CDC first came to prominence after taking credit for getting Kim Jong-un's nephew, Kim Han-sol, safely out of Macau after the assassination of his father.

Kim Jong-nam - who was the North Korean leader's estranged half-brother - was murdered at an airport in Malaysia in 2017.

Kim Han-sol has expressed his desire to go back to North Korea, and has referred to his uncle as a "dictator".

'Exposed from the shadows'

Analysis by Laura Bicker, BBC News, Seoul

The Cheollima Civil Defense has been a topic of conversation among journalists for months. Now, courtesy of Spanish High Court papers, we have the names of some of those suspected of being behind the raid on the North Korean embassy in Madrid. But there are still so many questions.

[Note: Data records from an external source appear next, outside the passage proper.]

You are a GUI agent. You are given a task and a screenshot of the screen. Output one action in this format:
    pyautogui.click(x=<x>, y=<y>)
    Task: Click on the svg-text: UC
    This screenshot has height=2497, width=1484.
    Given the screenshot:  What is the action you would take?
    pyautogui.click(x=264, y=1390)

Adrian Hong Chang was the leader, according to the Spanish High Court. Mr Hong Chang is a well-known North Korean human rights activist. He has helped defectors flee North Korea in the past. But where would he get the funding and the know-how to carry out an operation such as this?

Mr Hong Chang is also said to have handed over all the documents and computers taken from the embassy to the FBI. Just days later, reports started to appear in the US media giving more details about the raid, including sources linking the incident to the Cheollima Civil Defense. The group claims in its statement that this was a "betrayal of trust". The intelligence it gathered has certainly not saved its members from potential prosecution, and they are now at risk of possible North Korean reprisals.

Mr Hong Chang is undoubtedly a wanted man. Not only by the Spanish High Court, but most probably by Pyongyang. This operation has exposed a group which was once in the shadows and put it firmly in a legal spotlight where it may not want to be.

What have authorities said about who is behind it?

Sources close to the investigation reportedly told Spanish newspaper El País that the operation was planned perfectly, as if by a "military cell", external.

And the attackers seemed to know what they were looking for. Spanish authorities suspect US intelligence agencies and their allies could have been involved in the attack, according to daily papers El País and El Confidencial.

Victims of the alleged assault have reportedly told investigators the men spoke in Korean.

El País even reports that two of the group have links to the US Central Intelligence Agency (CIA). The CIA declined to comment to the BBC.

Asked if there was any US government involvement in the raid, State Department spokesman Robert Palladino told a regular news conference on Tuesday: "The United States government had nothing to do with this."

Why would anyone attack the embassy?

Reports say the attackers could have been looking for information on North Korea's former ambassador to Madrid, Kim Hyok-chol, who was expelled from Spain in September 2017 over North Korea's nuclear testing programme.

Image source, EPA/Yonhap
Image caption,

Kim Hyok-chol helped organise the Hanoi summit between Donald Trump and Kim Jong-un

Mr Kim is now serving as a key envoy in North Korean talks with the US, and helped organise the summit in Vietnam. He also travelled to Washington DC with Kim Jong-un's right-hand man, Kim Yong-chol, in January.